简体   繁体   中英

Converting a HTML table to a CSV in Python

I am trying to convert a table in HTML to a csv in Python. The table I am trying to extract is this one:

<table class="tblperiode">
    <caption>Dades de per&iacute;ode</caption>
    <tr>
        <th class="sortable"><span class="tooltip" title="Per&iacute;ode (Temps Universal)">Per&iacute;ode</span><br/>TU</th>                   
            <th><span class="tooltip" title="Temperatura mitjana (&deg;C)">TM</span><br/>&deg;C</th> 
            <th><span class="tooltip" title="Temperatura m&agrave;xima (&deg;C)">TX</span><br/>&deg;C</th>
            <th><span class="tooltip" title="Temperatura m&iacute;nima (&deg;C)">TN</span><br/>&deg;C</th>
            <th><span class="tooltip" title="Humitat relativa mitjana (%)">HRM</span><br/>%</th>
            <th><span class="tooltip" title="Precipitaci&oacute; (mm)">PPT</span><br/>mm</th>
            <th><span class="tooltip" title="Velocitat mitjana del vent (km/h)">VVM (10 m)</span><br/>km/h</th>
            <th><span class="tooltip" title="Direcci&oacute; mitjana del vent (graus)">DVM (10 m)</span><br/>graus</th>
            <th><span class="tooltip" title="Ratxa m&agrave;xima del vent (km/h)">VVX (10 m)</span><br/>km/h</th>
            <th><span class="tooltip" title="Irradi&agrave;ncia solar global mitjana (W/m2)">RS</span><br/>W/m<sup>2</sup></th>
    </tr>
            <tr>
                <th>
                            00:00 - 00:30            
                </th>
                                <td>16.2</td>
                                <td>16.5</td>
                                <td>15.4</td>
                                <td>93</td>
                                <td>0.0</td>
                                <td>6.5</td>
                                <td>293</td>
                                <td>10.4</td>
                                <td>0</td>
            </tr>
            <tr>
                <th>
                            00:30 - 01:00
                </th>
                                <td>16.4</td>
                                <td>16.5</td>
                                <td>16.1</td>
                                <td>90</td>
                                <td>0.0</td>
                                <td>5.8</td>
                                <td>288</td>
                                <td>8.6</td>
                                <td>0</td>
            </tr>

And I want it to look something like this:

在此处输入图片说明

To achieve so, what I have tried is to parse the html and I have managed to build a dataframe with the data correctly doing the following:

from bs4 import BeautifulSoup
import csv
html = open("table.html").read()
soup = BeautifulSoup(html)
table = soup.select_one("table.tblperiode")

output_rows = []
for table_row in table.findAll('tr'):
    columns = table_row.findAll('td')
    output_row = []
    for column in columns:
        output_row.append(column.text)
    output_rows.append(output_row)

 df = pd.DataFrame(output_rows)
 print(df)

However, I would like to have the columns name and a column indicating the interval of time, in the example of html above just two of them appear 00:00-00:30 and 00:30 1:00. Therefore my table should have two rows, one corresponding with the observations of 00:00-00:30 and another one with the observations of 00:30 and 1:00.

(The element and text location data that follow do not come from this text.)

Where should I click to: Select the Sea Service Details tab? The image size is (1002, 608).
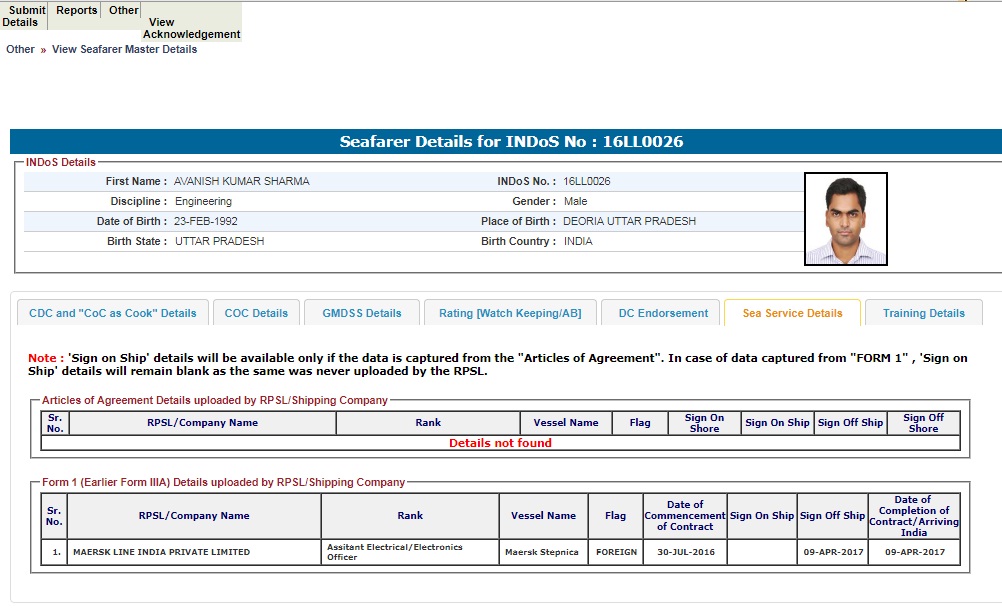(792, 313)
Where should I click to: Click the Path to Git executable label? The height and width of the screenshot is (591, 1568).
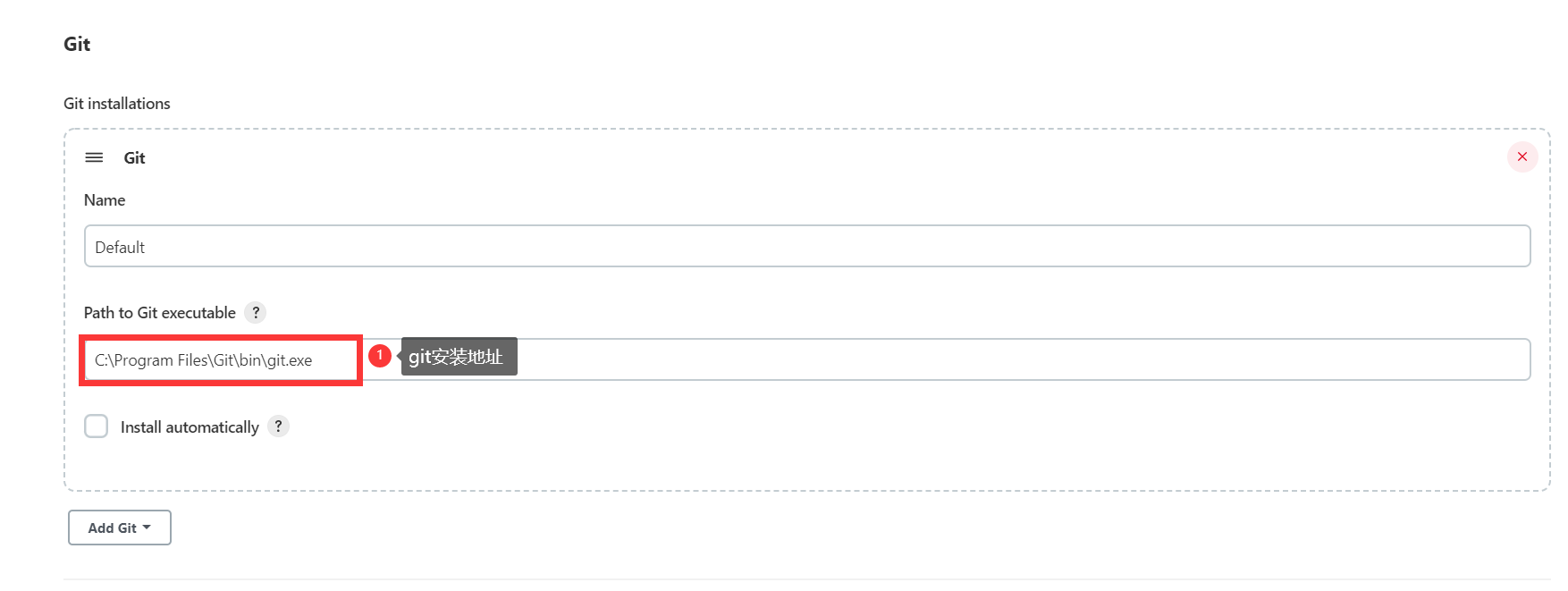click(160, 313)
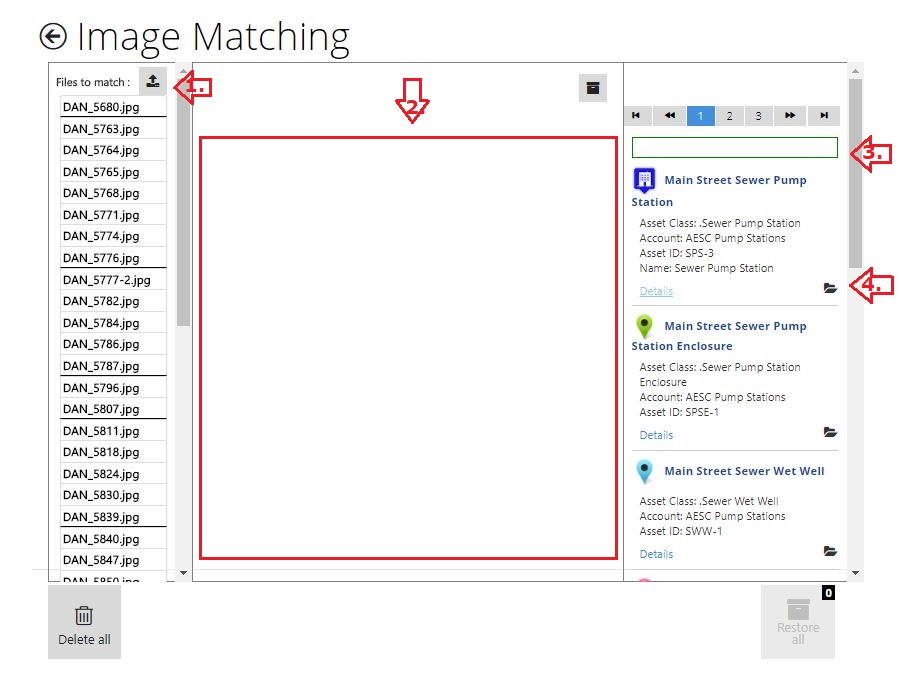
Task: Select page 2 in the pagination
Action: point(729,116)
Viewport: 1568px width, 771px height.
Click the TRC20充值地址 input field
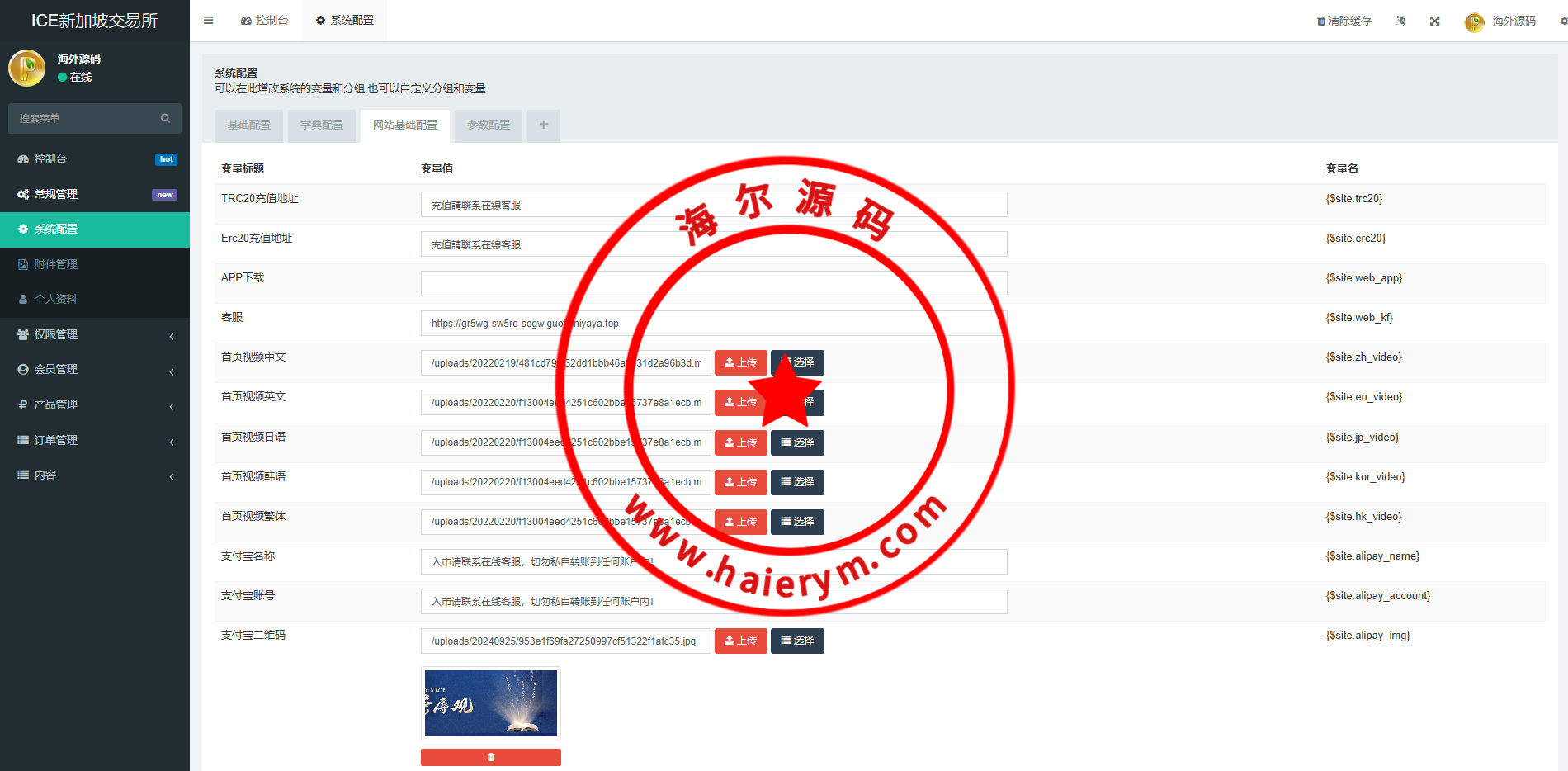click(x=714, y=205)
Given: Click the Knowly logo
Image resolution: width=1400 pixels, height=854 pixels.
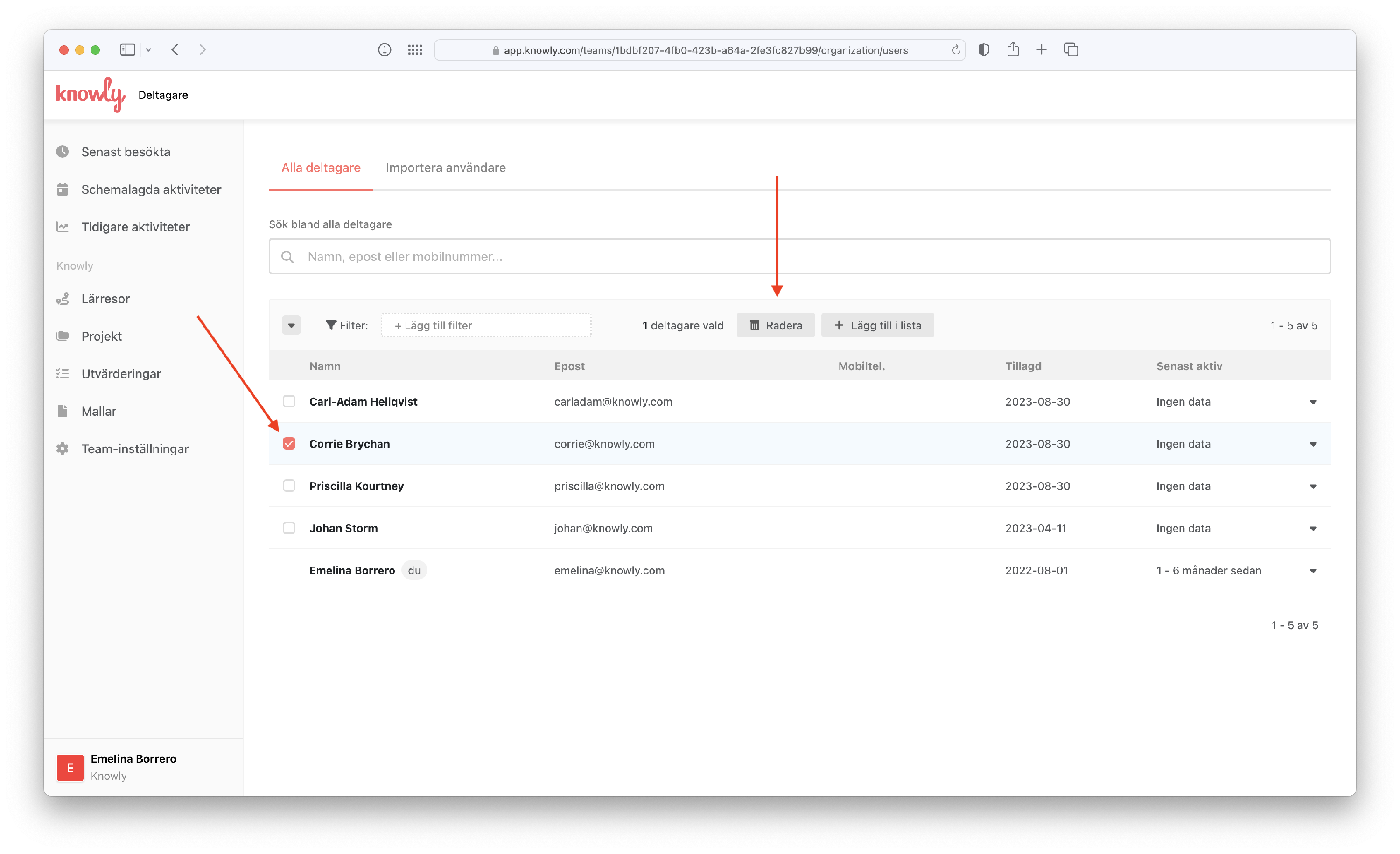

How could I get this information from my HTML?

Here's a way of doing it, it's probably not the nicest way but it works! You can read through the comments to figure out what the code is doing!

from bs4 import BeautifulSoup
import csv

#read the html
html = open("table.html").read()
soup = BeautifulSoup(html, 'html.parser')

# get the table from html
table = soup.select_one("table.tblperiode")

# find all rows
rows = table.findAll('tr')

# strip the header from rows
headers = rows[0]
header_text = []

# add the header text to array
for th in headers.findAll('th'):
    header_text.append(th.text)

# init row text array
row_text_array = []

# loop through rows and add row text to array
for row in rows[1:]:
    row_text = []
    # loop through the elements
    for row_element in row.findAll(['th', 'td']):
        # append the array with the elements inner text
        row_text.append(row_element.text.replace('\n', '').strip())
    # append the text array to the row text array
    row_text_array.append(row_text)

# output csv
with open("out.csv", "w") as f:
    wr = csv.writer(f)
    wr.writerow(header_text)
    # loop through each row array
    for row_text_single in row_text_array:
        wr.writerow(row_text_single)

With this script:

import csv
from bs4 import BeautifulSoup

html = open('table.html').read()
soup = BeautifulSoup(html, features='lxml')
table = soup.select_one('table.tblperiode')
rows = []
for i, table_row in enumerate(table.findAll('tr')):
    if i > 0:
        periode = [' '.join(table_row.findAll('th')[0].text.split())]
        data = [x.text for x in table_row.findAll('td')]
        rows.append(periode + data)

header = ['Periode', 'TM', 'TX', 'TN', 'HRM', 'PPT', 'VVM', 'DVM', 'VVX', 'PM', 'RS']
with open('result.csv', 'w', newline='') as f:
    w = csv.writer(f)
    w.writerow(header)
    w.writerows(rows)

I've managed to generate following CSV file on output:

Periode,TM,TX,TN,HRM,PPT,VVM,DVM,VVX,PM,RS
00:00 - 00:30,16.2,16.5,15.4,93,0.0,6.5,293,10.4,0
00:30 - 01:00,16.4,16.5,16.1,90,0.0,5.8,288,8.6,0
import csv
from bs4 import BeautifulSoup
import pandas as pd

html = open('test.html').read()
soup = BeautifulSoup(html, features='lxml')
#Specify table name which you want to read.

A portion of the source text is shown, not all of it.